The emptiness that longs for fullness
Sociologist Eva Illouz presents a bleak but fascinating analysis of what the modern world has done to love
The End of Love: A Sociology of Negative Relations
By Eva Illouz
TOxford University Press, 315pp, £22.99
he great French novelist Honoré de Balzac said he wanted to be the historian of the human heart. The Franco-Israeli sociologist Eva Illouz might be called the historian of human heartbreak. Though our culture has focused on love, she writes in the introduction to her new book, it is much more silent regarding “the no-less mysterious moment when we avoid falling in love, where we fall out of love” or grow indifferent.
Encounters in hyper-connected modernity are characterised by what Illouz calls unloving – the possibility of being unwilling or unable to form a relationship, or the ability to leave a relationship and move seamlessly to another.
Illouz draws a parallel with capitalism. Companies and employees were once tied by a bond of mutual responsibility, in which management provided healthcare and pensions. That has been replaced by flextime and outsourcing. Just as capitalism invented the disposable worker, the sexual revolution and the internet invented the disposable partner.
“If we, critical scholars, analyse the corrosive effects of freedom in the realm of economic action, there is no reason not to inquire about these effects in the personal, emotional and sexual realms,” Illouz writes.
Dating apps such as Tinder have brought sex into the free market economy. Vanity Fair magazine estimated in 2015 that nearly 100 million people use their smartphones “as a sort of all-day, everyday, handheld singles club, where they might find a sex partner as easily as they’d find a cheap flight”.
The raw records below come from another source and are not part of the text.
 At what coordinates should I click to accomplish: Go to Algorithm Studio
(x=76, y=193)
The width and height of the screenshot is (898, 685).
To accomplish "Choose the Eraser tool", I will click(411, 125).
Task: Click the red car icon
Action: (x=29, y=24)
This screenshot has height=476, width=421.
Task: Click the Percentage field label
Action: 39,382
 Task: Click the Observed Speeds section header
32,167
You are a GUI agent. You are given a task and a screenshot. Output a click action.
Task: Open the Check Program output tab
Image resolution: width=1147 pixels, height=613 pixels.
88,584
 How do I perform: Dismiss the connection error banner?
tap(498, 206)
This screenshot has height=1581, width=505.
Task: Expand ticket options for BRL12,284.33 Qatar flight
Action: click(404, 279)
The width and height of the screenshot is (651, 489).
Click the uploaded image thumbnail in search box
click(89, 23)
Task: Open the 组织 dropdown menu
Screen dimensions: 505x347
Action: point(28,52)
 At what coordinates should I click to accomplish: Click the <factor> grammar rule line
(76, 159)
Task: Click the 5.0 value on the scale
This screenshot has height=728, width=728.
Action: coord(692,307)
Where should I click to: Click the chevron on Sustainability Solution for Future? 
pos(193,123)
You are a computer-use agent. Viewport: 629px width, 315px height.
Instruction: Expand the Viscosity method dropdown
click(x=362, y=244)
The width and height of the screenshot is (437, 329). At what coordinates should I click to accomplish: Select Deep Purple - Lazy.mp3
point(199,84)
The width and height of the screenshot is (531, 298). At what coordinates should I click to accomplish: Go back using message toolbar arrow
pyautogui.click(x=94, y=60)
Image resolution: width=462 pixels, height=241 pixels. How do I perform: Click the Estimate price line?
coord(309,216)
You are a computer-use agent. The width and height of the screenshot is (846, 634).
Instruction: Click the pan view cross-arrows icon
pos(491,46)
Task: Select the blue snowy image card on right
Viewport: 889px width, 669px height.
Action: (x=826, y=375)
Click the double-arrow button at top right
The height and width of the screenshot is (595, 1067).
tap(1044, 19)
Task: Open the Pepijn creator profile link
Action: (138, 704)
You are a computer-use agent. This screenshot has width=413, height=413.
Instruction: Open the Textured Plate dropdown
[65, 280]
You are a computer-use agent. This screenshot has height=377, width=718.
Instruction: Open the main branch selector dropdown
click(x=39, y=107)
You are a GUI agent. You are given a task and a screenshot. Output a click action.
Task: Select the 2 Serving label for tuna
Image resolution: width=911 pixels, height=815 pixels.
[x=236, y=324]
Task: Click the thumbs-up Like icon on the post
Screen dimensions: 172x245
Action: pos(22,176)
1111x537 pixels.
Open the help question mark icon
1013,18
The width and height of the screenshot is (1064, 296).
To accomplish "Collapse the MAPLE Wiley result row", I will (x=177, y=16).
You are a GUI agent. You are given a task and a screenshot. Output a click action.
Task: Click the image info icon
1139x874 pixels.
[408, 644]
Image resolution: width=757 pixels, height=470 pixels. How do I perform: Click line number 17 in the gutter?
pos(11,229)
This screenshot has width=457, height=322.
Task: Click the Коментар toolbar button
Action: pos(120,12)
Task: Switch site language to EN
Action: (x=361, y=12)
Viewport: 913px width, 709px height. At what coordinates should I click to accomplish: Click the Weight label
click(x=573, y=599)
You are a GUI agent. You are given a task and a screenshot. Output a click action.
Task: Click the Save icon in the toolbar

The US writer Erica Jong coined the term “zipless f**k” to mean sexual relations free of shame or guilt. Hookup, friends with benefits, f**k buddy, one-night stand and cyber-sex are synonyms. “Casual sex is a social script in reverse: a script for a non-relationship” which destabilises the entire hierarchy of male- female interaction, Illouz writes.
Illouz conducted 92 interviews in Europe, the Middle East and North America. A chemistry professor in Scandinavia coined the term fast romance, comparable to fast food or fast fashion. “It was common courtesy to end things explicitly,” she recalls. “You were supposed to give an explanation . . . With fast love, the dropping seems to be taken for granted ... Many people are .. .‘shopping’, picky consumers on a cheap global market of possible romantic or sexual relations. It’s the ultimate commodification.”
Longs for fullness
Illouz adopts Jacques Lacan’s definition of negativity: the self as an emptiness that longs for fullness. The goal of casual sex is “a negative bond . . . in which there is no attempt to find, know, appropriate, and conquer the subjectivity of another ... Others are means for self-expression and for the assertion of one’s autonomy – and not the object of recognition”.
A 49-year-old male professor in Paris complains of women who want to stay all night, then cuddle and have breakfast in the morning. “The ideal woman is the one who leaves in the middle of the night. She leaves on the table a goodbye note, saying it was great, without her phone number,” he says.
Ending a sexual relationship by simply cutting off all contact and ignoring messages from a partner, known as “ghosting”, is increasingly common. Illouz invents the term “situationship” to describe such tenuous, easily broken ties. She quotes a psychologist in an online advice column: “Dating is broken .. . You meet someone who seems very interested, but then his ardor for you rapidly vanishes – and he exits your life as quickly as he entered.”
Emotional uncertainty and self -doubt are the inevitable result of so much freedom and choice. “The lack of ritual structure and normative anchors leaves the subject struggling on her own to decipher another’s intentions, to devise a course of action, to create strategic responses to uncertainty, and to form clear and steady feelings,” Illouz writes.
Michel Houellebecq’s novels chronicle the sexual frustration of ageing men. Houellebecq, Illouz writes, has understood how obsession with sexual freedom has dislocated society. In Submission (2015), the promise of sex with multiple subservient wives leads the main character to convert to Islam. In Whatever (1994), the male lead takes his own life because he despairs of performing adequately in the highly competitive sexual market.
The End of Love is analytical and descriptive, not judgmental or prescriptive. But it is bleak. Illouz quotes Seneca in her concluding chapter: “I shall offer to the mind all its sorrows, all its mourning garments: this will not be a gentle prescription for healing, but cautery and the knife.”
Illouz does not tell readers how to be happy in a world without love. If there is a glimmer of hope, it is her observation that “most of us still live or long for stable couplehood”. Perhaps, just as we are now seeing attempts to re-humanise capitalism, we will find a way to re-humanise love.